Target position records
________________________________________
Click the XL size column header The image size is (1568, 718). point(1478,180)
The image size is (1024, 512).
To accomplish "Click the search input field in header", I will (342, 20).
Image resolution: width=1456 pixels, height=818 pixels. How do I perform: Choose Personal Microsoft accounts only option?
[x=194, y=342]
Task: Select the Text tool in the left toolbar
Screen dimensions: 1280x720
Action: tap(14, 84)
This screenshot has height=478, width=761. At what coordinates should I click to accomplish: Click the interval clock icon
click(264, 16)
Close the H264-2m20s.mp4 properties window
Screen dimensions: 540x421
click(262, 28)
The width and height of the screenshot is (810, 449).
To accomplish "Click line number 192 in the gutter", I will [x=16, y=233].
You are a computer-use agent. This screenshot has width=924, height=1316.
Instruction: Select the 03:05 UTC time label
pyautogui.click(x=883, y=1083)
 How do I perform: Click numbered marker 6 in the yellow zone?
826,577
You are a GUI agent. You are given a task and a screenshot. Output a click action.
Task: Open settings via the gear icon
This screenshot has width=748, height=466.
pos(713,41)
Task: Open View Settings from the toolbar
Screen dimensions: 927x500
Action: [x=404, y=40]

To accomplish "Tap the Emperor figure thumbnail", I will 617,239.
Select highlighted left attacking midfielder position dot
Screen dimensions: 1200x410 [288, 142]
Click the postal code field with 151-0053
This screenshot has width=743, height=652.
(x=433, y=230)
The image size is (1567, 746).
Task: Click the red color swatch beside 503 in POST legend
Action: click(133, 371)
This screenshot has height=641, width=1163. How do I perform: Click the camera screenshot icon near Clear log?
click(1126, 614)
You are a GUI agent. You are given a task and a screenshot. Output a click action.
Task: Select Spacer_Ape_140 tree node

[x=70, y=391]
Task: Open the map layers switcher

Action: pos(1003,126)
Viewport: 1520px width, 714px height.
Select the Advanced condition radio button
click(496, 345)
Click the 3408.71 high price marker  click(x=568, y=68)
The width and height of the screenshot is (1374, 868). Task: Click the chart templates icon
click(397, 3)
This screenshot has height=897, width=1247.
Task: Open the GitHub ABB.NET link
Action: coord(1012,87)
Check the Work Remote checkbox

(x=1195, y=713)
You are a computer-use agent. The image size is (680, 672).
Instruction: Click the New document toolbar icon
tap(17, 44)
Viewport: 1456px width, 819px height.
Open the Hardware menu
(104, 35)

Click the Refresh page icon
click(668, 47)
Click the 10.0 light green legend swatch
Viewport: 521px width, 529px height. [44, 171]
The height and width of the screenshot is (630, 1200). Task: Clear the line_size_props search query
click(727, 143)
________________________________________
## EXERCISE DESCRIPTION
Which lines above contain the word "Select"? Pick out each of them and copy it in full, treating uppercase and lowercase as different.

## FINAL ANSWER
Task: Select the Text tool in the left toolbar
Instruction: Select the 03:05 UTC time label
Select highlighted left attacking midfielder position dot
Task: Select Spacer_Ape_140 tree node
Select the Advanced condition radio button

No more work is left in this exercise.